In 2008 the Trust decided to inaugurate a new triennial lecture series in order to bring to public attention the continuing importance of Gilbert Murray’s advocacy of both Internationalism and Classics in the contemporary world. The venue of the lectures will rotate between the three British cities in which Murray conducted most of his life’s work, Oxford, Glasgow, and London. The lectures will always be free of charge and open to the public.

A.E. Stallings, ‘But in Sad Truth Their Own’.
Kelvin Hall Lecture Theatre, University of Glasgow

The poet, critic and translator A.E. Stallings delivered the fifth Gilbert Murray Trust Triennial Lecture in Classics and Internationalism at the Kelvin Hall Lecture Theatre, Glasgow, on Thursday 6th October 2022.

A video recording of the full lecture can be found at https://www.youtube.com/watch?v=t0wujJrTwcc.

John Kittmer, ‘Greece’s relations with Turkey: New Challenges in an Old Rivalry’.
Classics Centre, Oxford

John Kittmer, formerly British Ambassador to Greece, delivered the fourth Gilbert Murray Trust Triennial Lecture in Classics and Internationalism at the Ioannou Centre Lecture Theatre, Oxford, on Wednesday 15th November 2017. You can listen to a recording of the lecture below.

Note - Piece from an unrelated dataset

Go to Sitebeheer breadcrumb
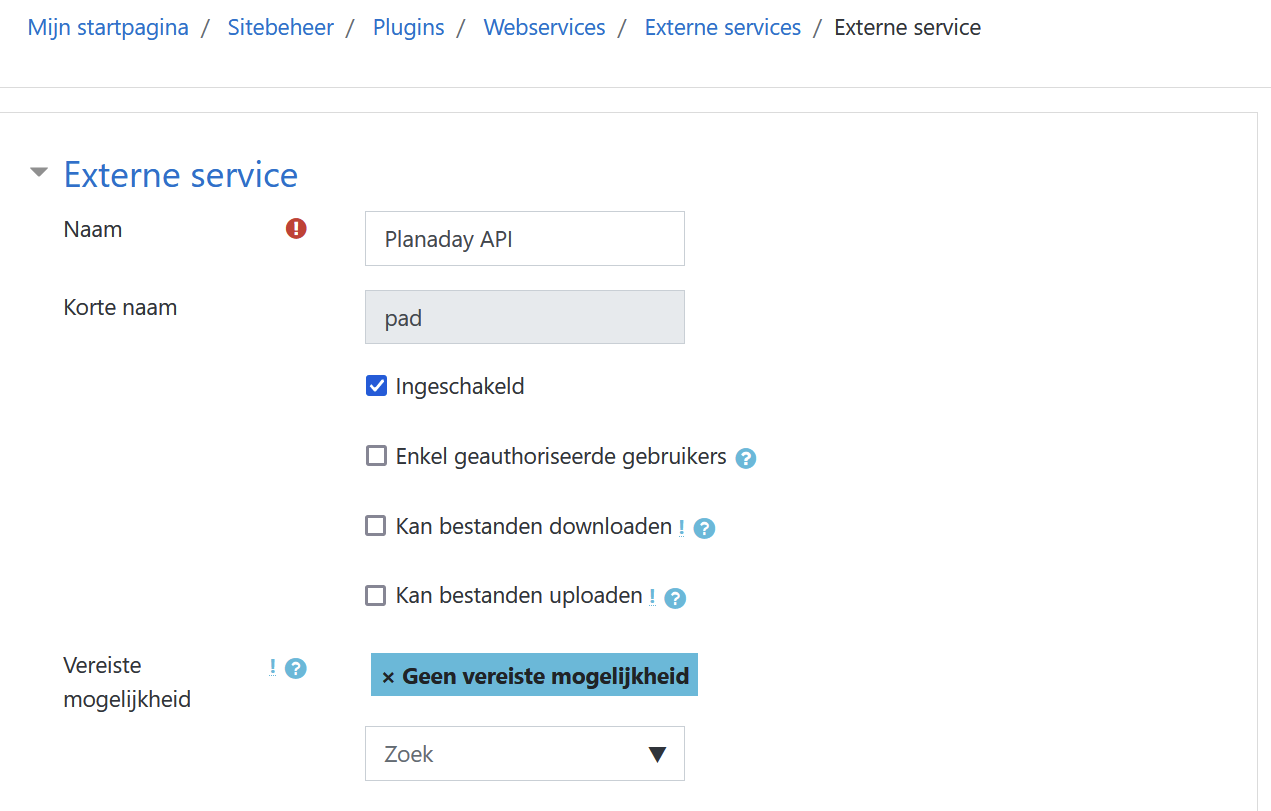 point(281,27)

Prof. Mats Berdal, ‘Power Politics and the Humanitarian Impulse — The United Nations in the post-Cold War Era’.
Hong Kong Theatre, London School of Economics

Mats Berdal explored the revival of what Murray described as the “second experiment” in two parts. First, he provided a critical assessment of the UN’s role in the field of peace and security after the Cold War, with particular focus on the UN’s role in efforts to advance and enforce liberal and solidarist values, including, notably, through the use of force in defence of human rights. He then linked the discussion of the UN’s post-Cold War experience to three themes that run through Gilbert Murray’s writings on international relations: (1) the problem of war; (2) the role and workings of international organisation; and (3) the relationship between democracy and international order.

An abstract and summary of the lecture can be downloaded here (Microsoft Word document).

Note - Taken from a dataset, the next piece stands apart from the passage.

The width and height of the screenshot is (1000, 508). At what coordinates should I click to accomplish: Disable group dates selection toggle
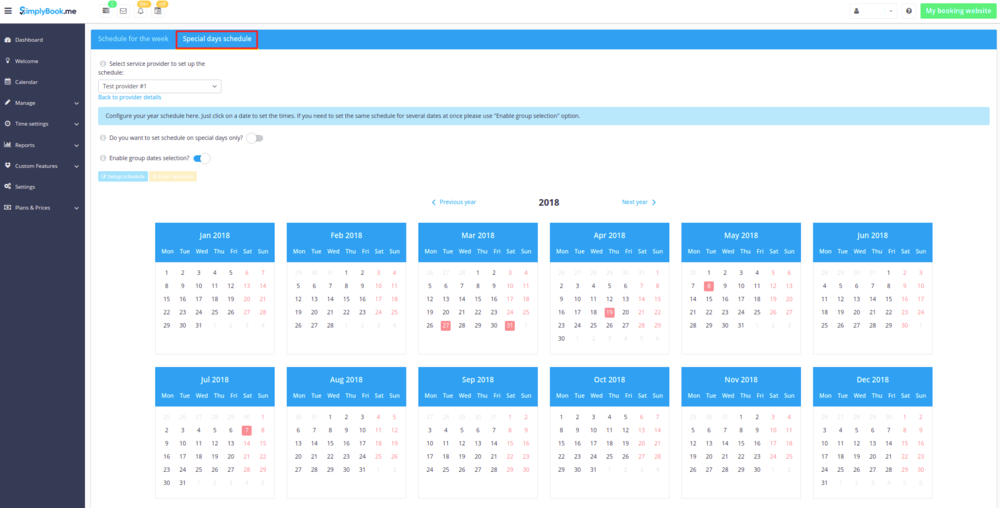202,158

Prof. Robert Crawford, ‘Simonides and the War on Terror’.
Classics Department, Glasgow University

In his lecture Prof. Crawford argued that to Simonides were attributed some of the world’s most famous epitaphs for people killed in war and that he was a poet connected with civilian atrocity as well as with battlefield casualties. He examined the poet’s work both in the context of the Persian Wars and against the background of remembering the dead in today’s so-called War on Terror. As well as examining responses to Simonides from ancient writers to our own contemporaries, Robert Crawford showed how Simonides’ epitaphs for the dead at Thermopylae have powerful and surprisingly inclusive resonances for twenty-first-century readers.

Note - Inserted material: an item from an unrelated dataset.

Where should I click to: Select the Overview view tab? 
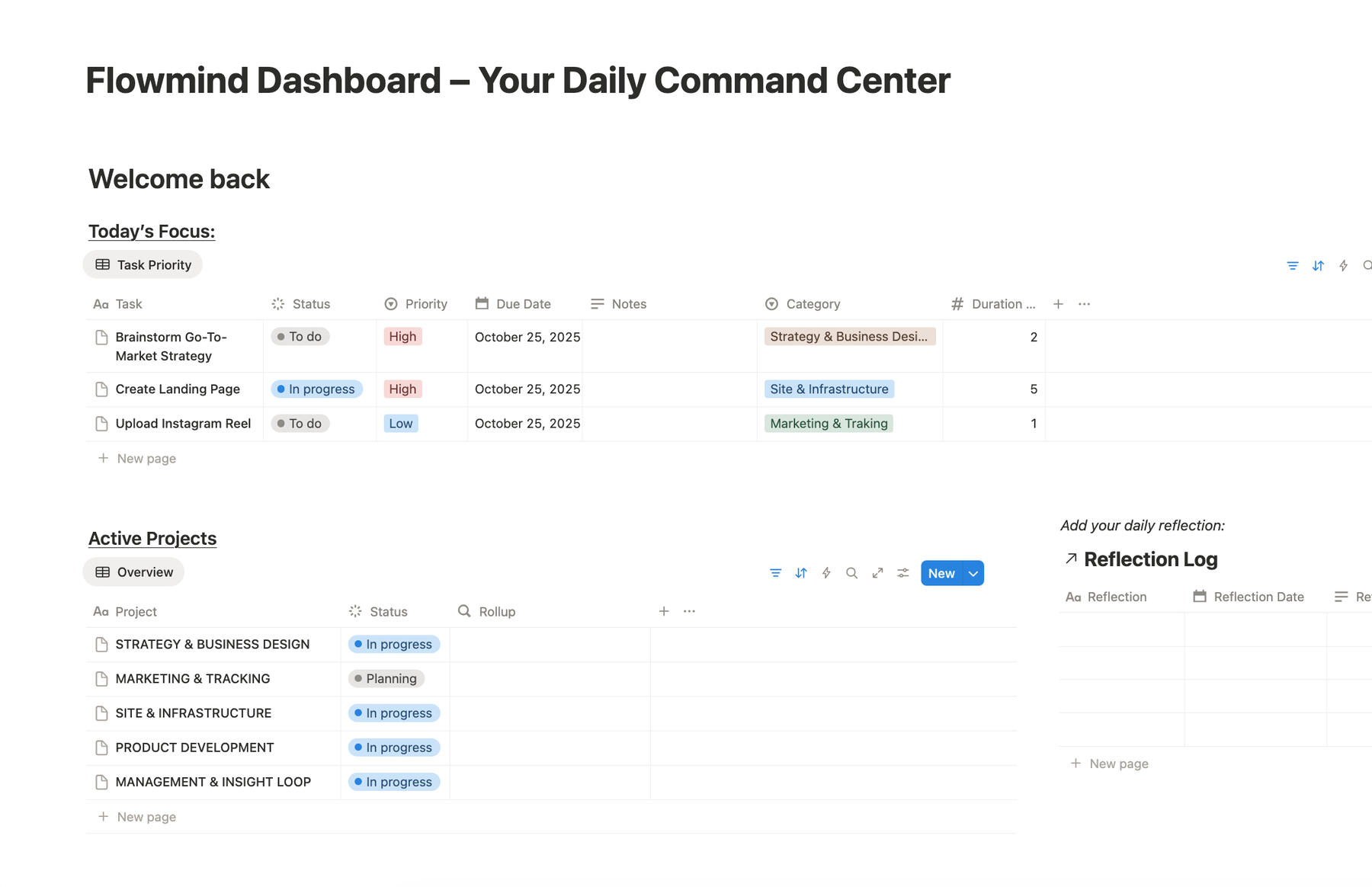pos(134,572)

Oswyn Murray, ‘Momigliano on Peace and Liberty’.
Classics Centre, Oxford

The first lecture was given in Oxford to the centenary of Gilbert Murray’s appointment to the Regius Chair of Greek there. It was delivered by Dr Oswyn Murray (no relation of Gilbert Murray), formerly Fellow and Tutor in Ancient History at Balliol College, Oxford, and a tireless advocate of human rights, intellectual cosmopolitanism and international cooperation. His lecture discussed the example Gilbert Murray had set in supporting refugees, and examined the case of Arnaldo Momigliano, the brilliant Jewish Italian ancient historian who fled fascism to Britain in 1938.

The full text of the lecture can be found here (via Academia.edu).